12 Responses to The ONE LESSON that Can Change Your Life aka Stepmoms Listen Up!

  1. So glad I found your website and the stepmom’s toolbox this week. I listened to the Law of Attraction podcast with Jeanette and was very impressed with the quality of your discussion. I found it very helpful and insightful and it definitely struck a chord with me. Thanks for doing this. I have been a stepmom for over 6 years now and am struggling with my feelings of being overwhelmed, under appreciated, and constantly irritated about the very things you talk about. It’s nice to know it’s not a personality issue but rather a common situation with step parents. With that said, I am thrilled to see such educated, intelligent women leading the charge to help spread advice and offer support for stepmoms.

    • I was so thrilled to get your post! If I accomplish nothing else, just letting each other know that we are not alone, is worthwhile. I will tell you that I intend to be one of the leaders taking us forward. I feel passionately that we need support, some good ‘ole fashioned coaching and some serious fun. What do you think about a stepmom retreat for all of us? I want to host one next year.

  2. Thank you so much for sharing all this information and advice. After 11 years of being a single mother, blending a family with mine and his 3 children has really thrown me for a loop in ways I didn’t even conceive of until the maelstrom of frustration set in. This is no easy task, but I’m so thrilled to find The Stepmom’s Toolbox, and such an amazing, intelligent woman, that would be you, to help us newbies along. Your efforts are much appreciated!

  3. Even though Radar Online gave the website some publicity it is putting you in a bad light. It makes you look bad. No offense but I would not be retweeting or posting this article unless it was in a more flattering light. It making Leann Rimes vindictive towards Brandi Glanville with the “nasty ex-wife” mention in your article.

  4. My father’s second wife was HORRIBLE to my siblings and me. HORRIBLE. From what I have read from your site, you have a lot of good, kind advice for how to treat your husband’s children. Thank you, I hope you help a lot of families.

    P.S. I think families that have a divorce because of an affair (AKA…LeAnn Rimes) will never fully have a peaceful, loving family. Families can’t be built on pain, lies, and heartbreak.

    • First, thanks for writing in. I have been thinking about what you said about families built on an affair cannot create a peaceful, loving family. I think that subject is worthy of a blog or two. I’m still thinking about it. I can tell you that it is a sad thought.

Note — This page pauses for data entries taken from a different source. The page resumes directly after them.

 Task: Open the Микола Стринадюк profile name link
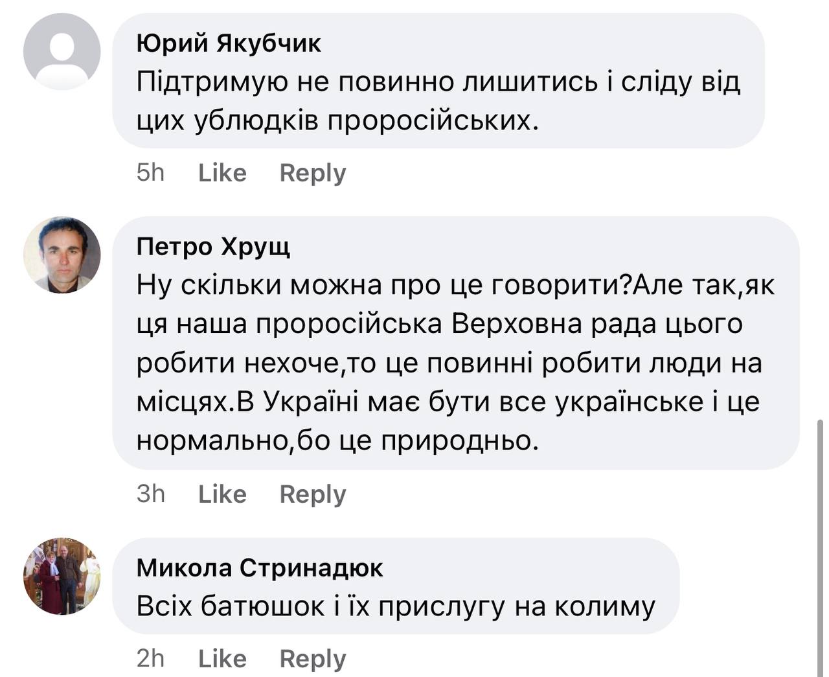click(x=260, y=568)
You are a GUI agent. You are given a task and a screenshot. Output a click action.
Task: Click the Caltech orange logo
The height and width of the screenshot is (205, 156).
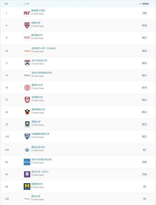pos(27,51)
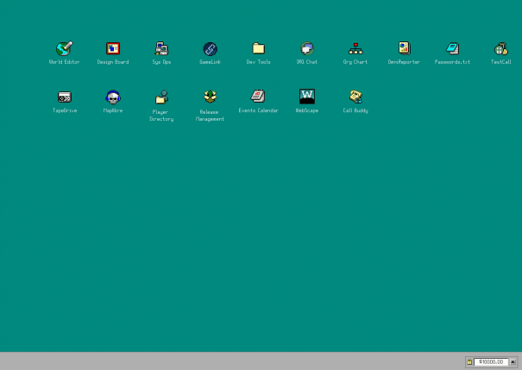Launch TestCall from the desktop
The width and height of the screenshot is (522, 370).
tap(500, 49)
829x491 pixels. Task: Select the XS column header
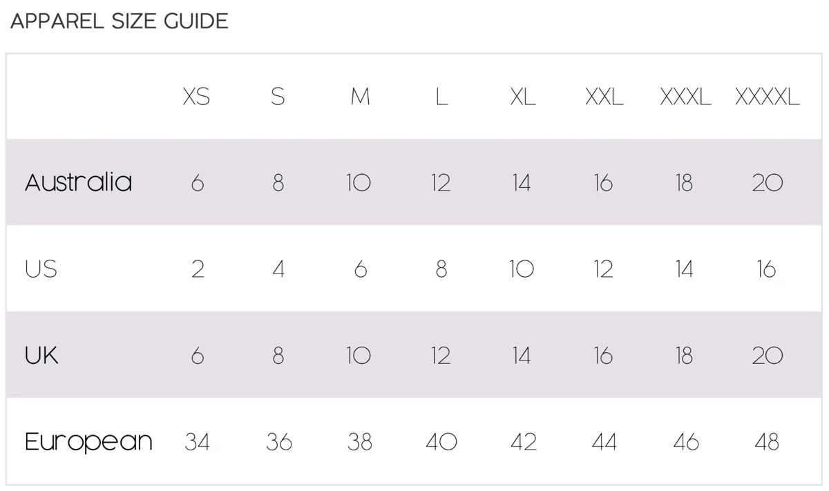tap(197, 97)
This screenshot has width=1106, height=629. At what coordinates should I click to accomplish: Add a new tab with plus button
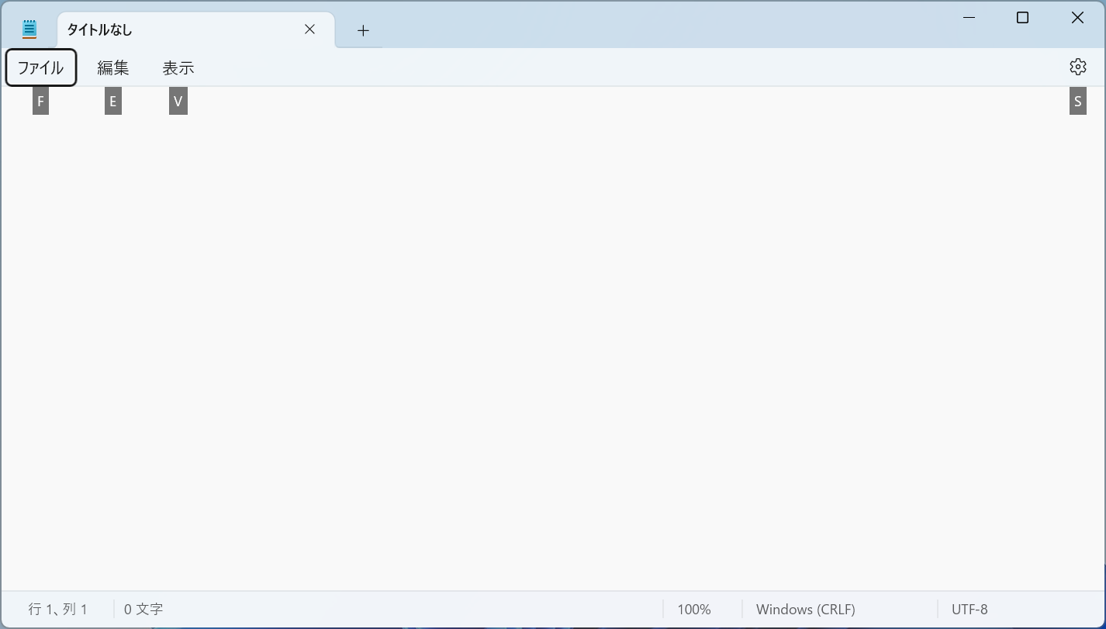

  5. I can see why this article would appeal to the malignant narcissist Leann Rimes, “there are no limits on what you can create…” So it’s advice like this that encourages her to create a birthday cake for Eddie featuring him and Leann naked in bed, having sex, with Brandi’s boys underneath?
    The cake of a child molester, taunting the mother of her future victims.

  6. [...] Of course. And finally, LeAnn linked to a blog called “The Evil Stepmother Speaks” with is some kind of infomercial-like thing for step-mothers who think that they rule the world. Which is fine – being a step-parent is an important and often overlooked job. But LeAnn is hellbent on getting herself SO much attention for looking after her step-sons. Oh, and people are getting upset about LeAnn’s link to the post because there was some kind of reference to dealing with “that nasty ex-wife”. I don’t know… I’m not going to get into it. The Brandi versus LeAnn flame-war gets too minutia-oriented at times. You can read more about it here and here. [...]

  7. Its always “the evil ex wife” coz most stepmoms only hear their husbands side of the story demonizing the ex. Which one of them thinks their man had no part to play in being a douchebag? That’s for sure, my son comes back to tell me things his step mom says about me, bad mouthing me in front of him…it upsets him and really, the woman doesn’t even know me, she just hears it from my ex and lord how did that douche manage to con another woman into marrying him, who knows! Lol. Anyway, maybe she’s learning now what he is truly like, now that she too has a kid…she can worry about how he has said so much bad about me and maybe see herself in my shoes. We are not all nasty ex’s and if we are, we were made to become that way. Two hands to clap.